Data for review »
↓↓↓

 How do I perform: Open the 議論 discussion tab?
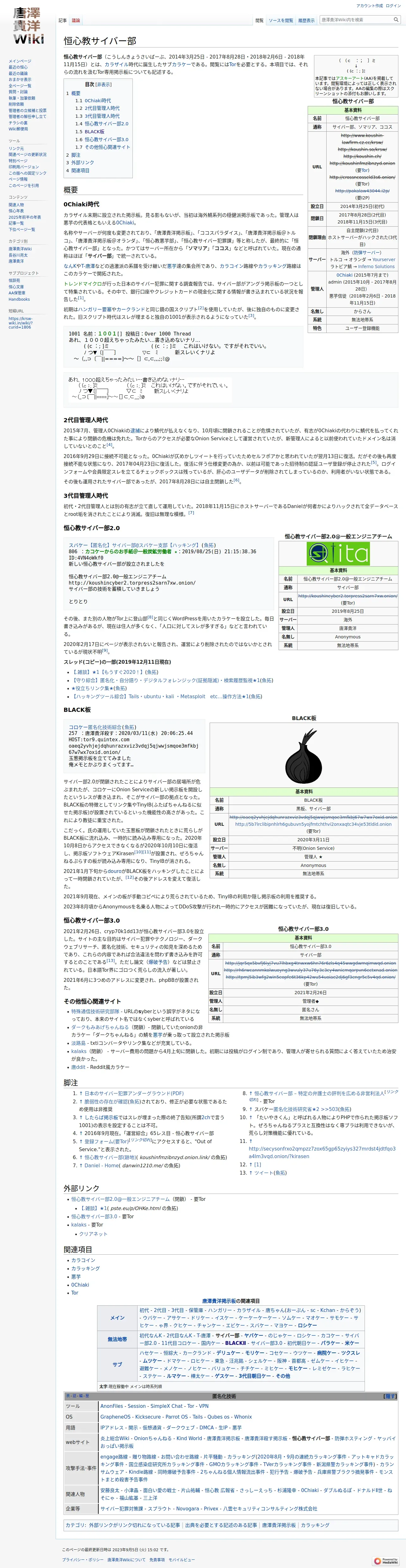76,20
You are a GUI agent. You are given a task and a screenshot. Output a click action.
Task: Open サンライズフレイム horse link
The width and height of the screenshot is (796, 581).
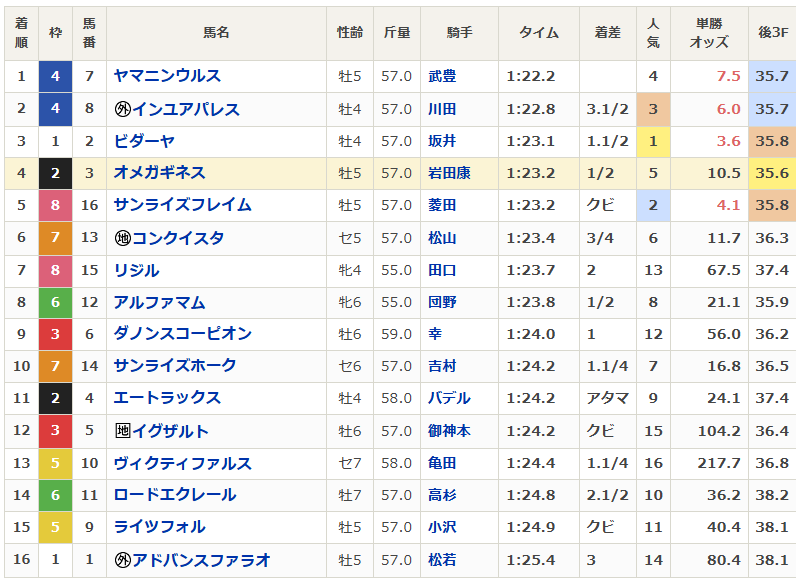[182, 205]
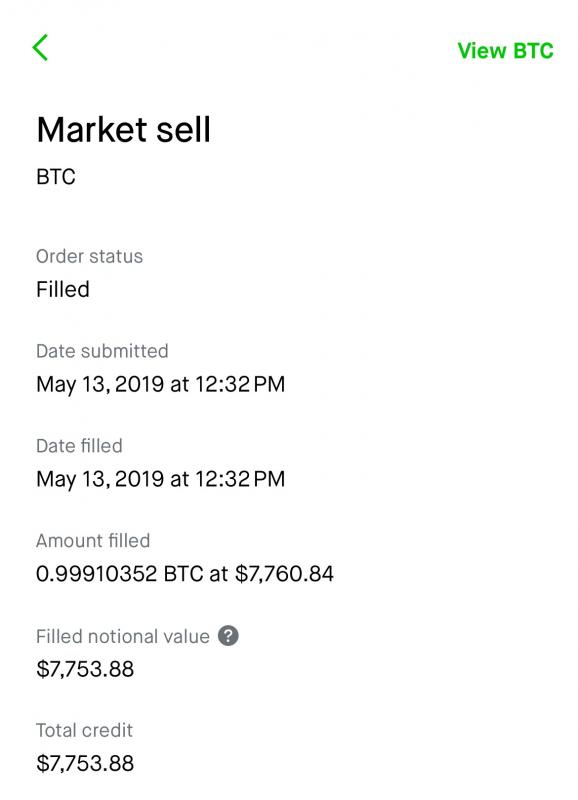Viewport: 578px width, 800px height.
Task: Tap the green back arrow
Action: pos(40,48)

↑↑↑

About this task » Please give the entries above again exactly as written, leaving out any pictures.

Written response »
 How do I perform: Open the 議論 discussion tab?
76,20
You are a GUI agent. You are given a task and a screenshot. Output a click action.
Task: Open サンライズフレイム horse link
The width and height of the screenshot is (796, 581).
[182, 205]
Viewport: 578px width, 800px height.
Task: Tap the green back arrow
Action: pos(40,48)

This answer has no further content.